WRITTEN INSTRUCTION A: List every section heading in the Monaco Coach earnings preview below.
WRITTEN INSTRUCTION B: Reproduce the passage of the Monaco Coach earnings preview between "Before you extol" and "million in sales.", inclusive.
WRITTEN INSTRUCTION C: In the Monaco Coach earnings preview, what range of sales does Monaco itself now expect to report?

SELECTION start

After crushing Wall Street estimates for two quarters running, Monaco Coach (NYSE:MNC) ran into a ditch last quarter, missing analyst projections by a whopping 75%. When the luxury RV maker reports its Q3 numbers Thursday, will it stay stuck in its rut, or get back on the highway?

What analysts say:

  • Buy, sell, or waffle? The eight analysts following the company are largely agnostic. One thinks the stock is a buy, but the other eight all vote hold.
  • Revenues. On average, they expect sales to come in 5% stronger this quarter than a year ago, at $310.8 million.
  • Earnings. Sadly, they think the firm's loss doubled to $0.24 per share in Q3.

What management says:
Monaco gave us a peek at Thursday's news a couple of weeks ago, when it released preliminary Q3 results. That's a common tactic used to soften the blow when bad news ultimately arrives, and true to form, this news was pretty bad. According to the press release, Monaco expects its loss will come in at $0.23-$0.25 per share.

Before you extol the amazing accuracy of the analysts' predictions, though, flip over to Yahoo!'s estimates page. There, you'll see that up until a month ago (i.e., just before Monaco issued its preliminary report), most of these same analysts thought that the company would report breakeven results on Thursday. In illustration of which, you'll notice that the analysts' revenue prediction seriously overstates what Monaco itself now expects to report: $290 million to $294 million in sales.

What management does:
As bad as the table below (which shows margin trends over the last 18 months) looks, the numbers cited above are going make it look uglier still come Thursday. Rolling gross margins are still about a point below where they were a year ago; operating profitability is just half what it was; and the rolling tally of net profitability, which looked to be stabilizing last quarter, is set to take another dive.

SELECTION end
ROWS start

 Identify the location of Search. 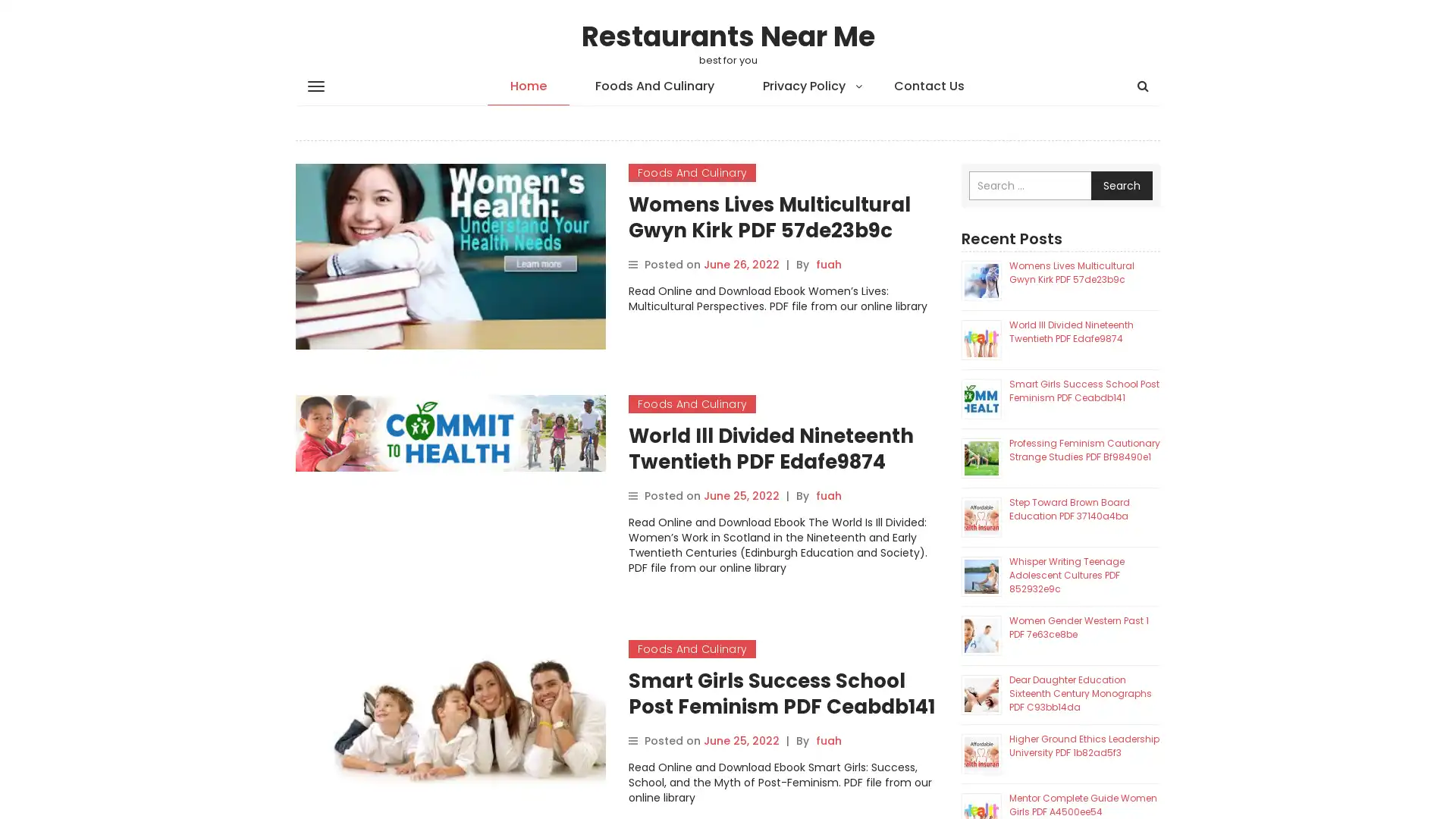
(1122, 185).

ROWS end
ROWS start

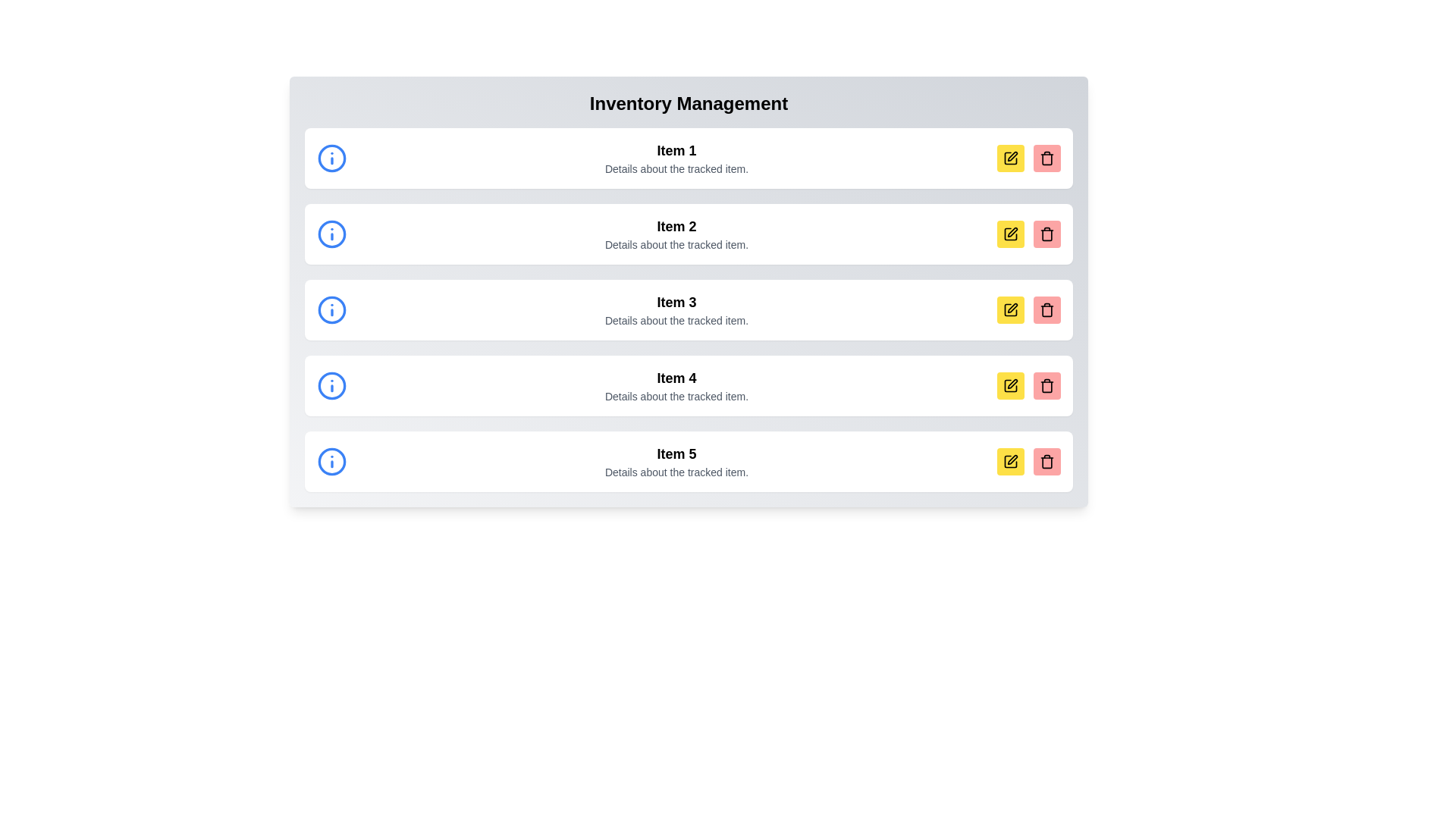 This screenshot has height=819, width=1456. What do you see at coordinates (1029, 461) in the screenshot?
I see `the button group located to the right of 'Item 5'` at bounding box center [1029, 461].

ROWS end

SOLUTION A:
What analysts say:
What management says:
What management does:

SOLUTION B:
Before you extol the amazing accuracy of the analysts' predictions, though, flip over to Yahoo!'s estimates page. There, you'll see that up until a month ago (i.e., just before Monaco issued its preliminary report), most of these same analysts thought that the company would report breakeven results on Thursday. In illustration of which, you'll notice that the analysts' revenue prediction seriously overstates what Monaco itself now expects to report: $290 million to $294 million in sales.

SOLUTION C: $290 million to $294 million.